--- Required action ---
Set down, word for word, the stretch of the passage on Polish word order from "The first association: natural, affirmative, simply" through "do kina Jaś.".

--- Source extract ---
____________________

Jaś poszedł do kina.
Johnny went to cinema.
The first association: natural, affirmative, simply stating a fact.
But could be a question if so intoned, or perhaps anything else, too.

Poszedł Jaś do kina.
The first association: half a sentence, expecting the second part (e.g. ... and he saw a ghost there.)
But could as well be a confirmation that he did indeed go, a question, or perhaps anything else, too.

Jaś do kina poszedł.
The first association: answer to the question "Where did John go?".
But again, could be used in plenty of other contexts, too.

Poszedł do kina Jaś.
A tiny bit odd. The first association is that "Jaś" was added as an afterthought (could have been without the tiniest pause, though).

Do kina Jaś poszedł.
The first association: answer to the question "Who went to the cinema?"
But again...

Do kina poszedł Jaś.
The first association: expect an enumeration who else went to the cinema.
But again...

That's all the possibilities, right? You might think SVO would be the most frequent one. Well, that's the first thing that comes to one's mind when they hear the English sentence "Johnny went to the cinema", but I really don't think that in real life it is so much more frequent.

____________________

--- The data ---

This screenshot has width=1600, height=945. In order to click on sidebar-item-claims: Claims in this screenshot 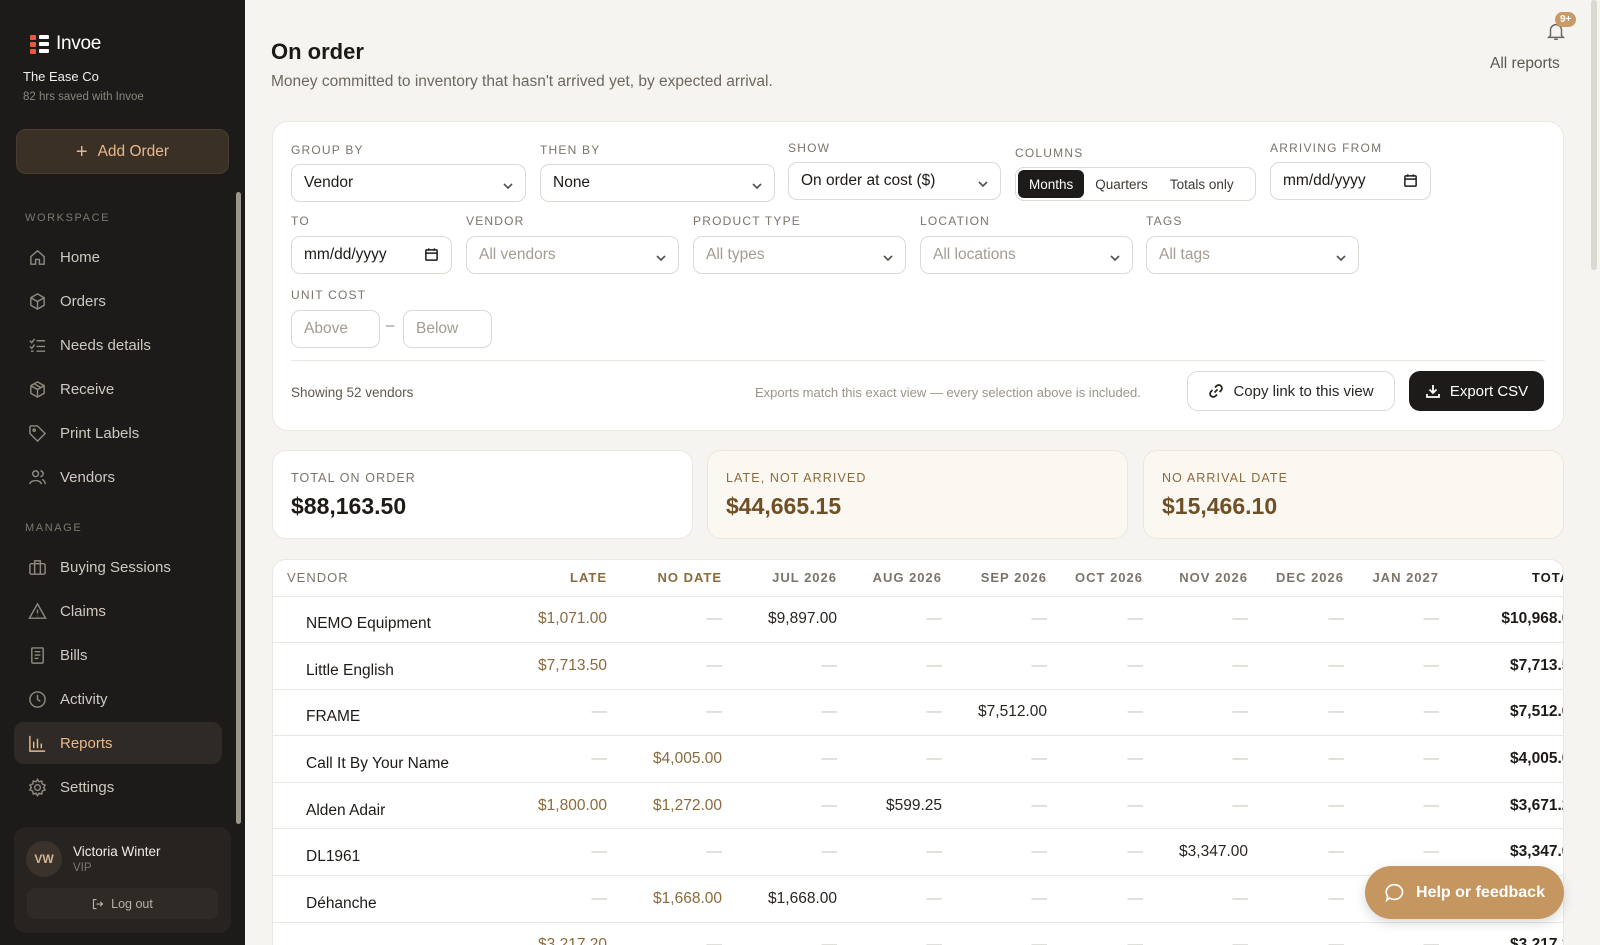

____________________

--- Solution below ---
The first association: natural, affirmative, simply stating a fact.
But could be a question if so intoned, or perhaps anything else, too.

Poszedł Jaś do kina.
The first association: half a sentence, expecting the second part (e.g. ... and he saw a ghost there.)
But could as well be a confirmation that he did indeed go, a question, or perhaps anything else, too.

Jaś do kina poszedł.
The first association: answer to the question "Where did John go?".
But again, could be used in plenty of other contexts, too.

Poszedł do kina Jaś.